A los Colmillos de Piedra no les fue diferente: estaban indefensos frente a una explosión».

Imperia no describió más. Podía sentir el estado mental de su padre; entendía que contarle sobre el daño o las heridas solo lo empeoraría, así que se detuvo.

A Kael se le revolvió el estómago y la cabeza empezó a darle vueltas.

Un ataque aéreo.

Un ataque desde encima del muro, desde un lugar que ni los hombres de la Vigilancia ni sus hormigas podían ver adecuadamente…

Esto era algo que había ignorado por completo.

Todo este tiempo, se había acostumbrado tanto a que sus hormigas le dieran toda la información que necesitaba, que ni una sola vez consideró la posibilidad de que se les pasara algo por alto.

Nunca consideró la posibilidad de… que él no supiera algo.

Pero hoy…

Esa creencia se había roto.

Y cuando Kael se dio cuenta, apretó los puños con frustración y autoinculpación, y se impulsó aún más fuerte, volando hacia el Barrio Colmillo de Piedra tan rápido como pudo.

Pero entonces—

«Padre…»

Llamó Imperia de nuevo.

Esta vez, mucho más despacio que antes. No estaba en pánico, pero su tono era… mucho más sombrío.

«Deberías traer a los sanadores del Reino del Cielo».

«¿Qué…?»

El cuerpo de Kael se estremeció. Por un momento, se quedó congelado en pleno vuelo.

Porque esas palabras significaban una cosa.

Demasiados heridos.

La situación era… mucho más grave de lo que esperaba.

Y…

Ahora que los atacantes se habían ido, que él llegara allí tampoco serviría de nada.

Kael apretó los dientes. Por un momento, se maldijo a sí mismo por no haberlo pensado y correr hacia allí como un loco, pero sabía que no era el momento para tales pensamientos.

Podía culparse todo lo que quisiera, pero no ahora. Ahora mismo, tenía que actuar.

Apretó los puños, enderezó sus pensamientos confusos y desordenados, y dio un salto hacia atrás, cambiando de dirección en pleno vuelo.

Esta vez, su destino era diferente.

Era la Prisión de la Ciudad, donde se encontraban los prisioneros del Reino del Cielo.

…

El pasillo de la prisión era frío y estrecho. Las Gemas aquí estaban casi agotadas, la luz en ellas parpadeaba débilmente, el hierro aquí apestaba.

Era de madrugada, así que el lugar estaba medio dormido—

Hasta que Kael entró.

No entró a escondidas ni se movió en silencio; no tenía tiempo para ser cuidadoso. Respiraba agitadamente y caminaba como una tormenta, recorriendo el pasillo y entrando en la prisión.

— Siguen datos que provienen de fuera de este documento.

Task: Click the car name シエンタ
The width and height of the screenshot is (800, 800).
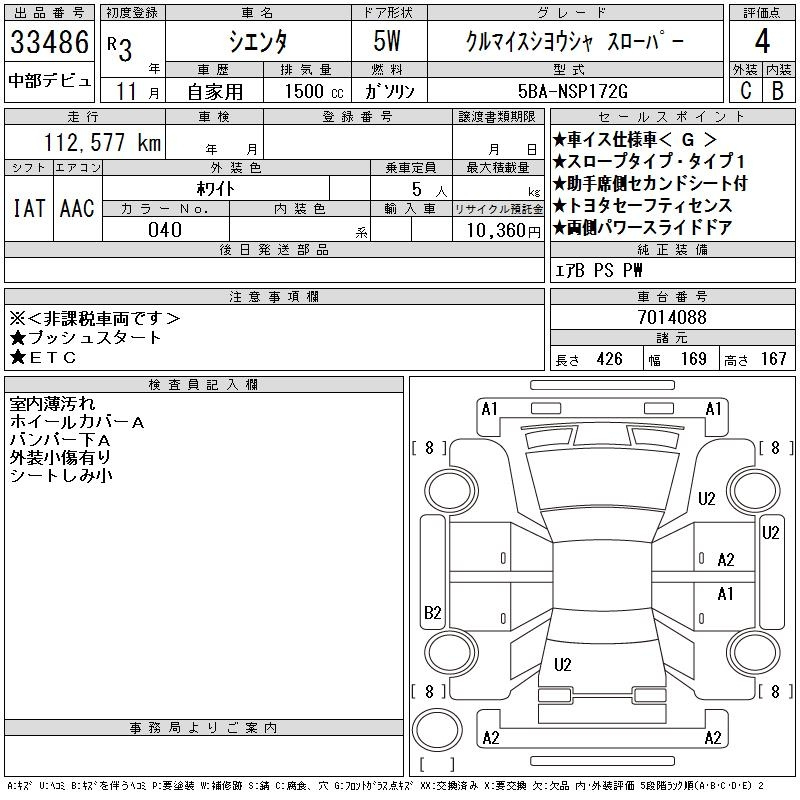Action: pyautogui.click(x=257, y=43)
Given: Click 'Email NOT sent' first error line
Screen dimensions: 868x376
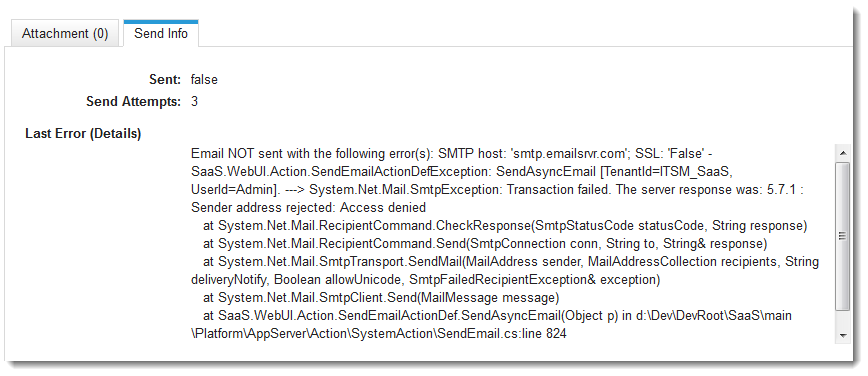Looking at the screenshot, I should coord(454,153).
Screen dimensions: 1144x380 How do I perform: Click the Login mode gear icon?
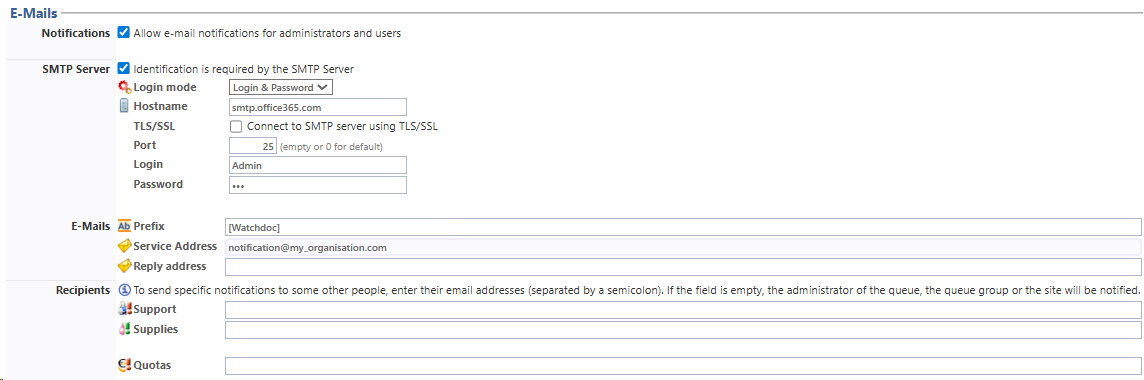124,88
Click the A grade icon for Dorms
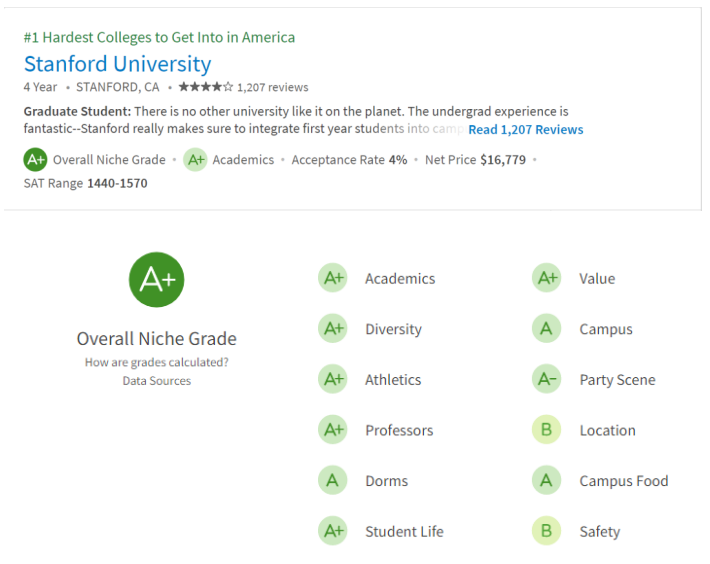The image size is (710, 564). pyautogui.click(x=333, y=481)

Las cadenas bajo sus pies resonaron y, en el momento en que lo hicieron, los prisioneros del Reino del Cielo que habían estado dormidos se despertaron en un instante con miradas cautelosas en sus rostros.

A Kael no le importó. Simplemente caminó hacia los tres sanadores. Los sanadores lo miraron fijamente con confusión, odio y… agotamiento.

Habían sido obligados a trabajar durante largas horas, curando viejas heridas, colocando huesos, cerrando heridas que se habían podrido.

—Tienen que venir conmigo.

Habló Kael directamente.

—Aún no es la hora.

Respondió uno de los sanadores directamente.

—Todavía quedan unas cuantas horas.

Habló mientras miraba el cielo a través de la pequeña ventana.

Pero Kael…

No le importaba.

Solo miró al sanador con ojos rojos que en ese momento no parecían humanos y—

—He dicho que vengan conmigo.

Ordenó, y por alguna razón, el sanador se quedó helado, sin atreverse a decir una palabra más.